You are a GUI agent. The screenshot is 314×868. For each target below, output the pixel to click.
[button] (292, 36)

====================

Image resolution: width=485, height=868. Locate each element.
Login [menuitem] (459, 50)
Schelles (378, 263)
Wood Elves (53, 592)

====================

[Work instructions]
Rewrite the listing from the line containing "You are a GUI" up to and including the line containing "[button] (292, 36)", adding 27 to every coordinate in the answers and keeping the requests as they are.

[Reply]
You are a GUI agent. The screenshot is 314×868. For each target below, output the pixel to click.
[button] (319, 63)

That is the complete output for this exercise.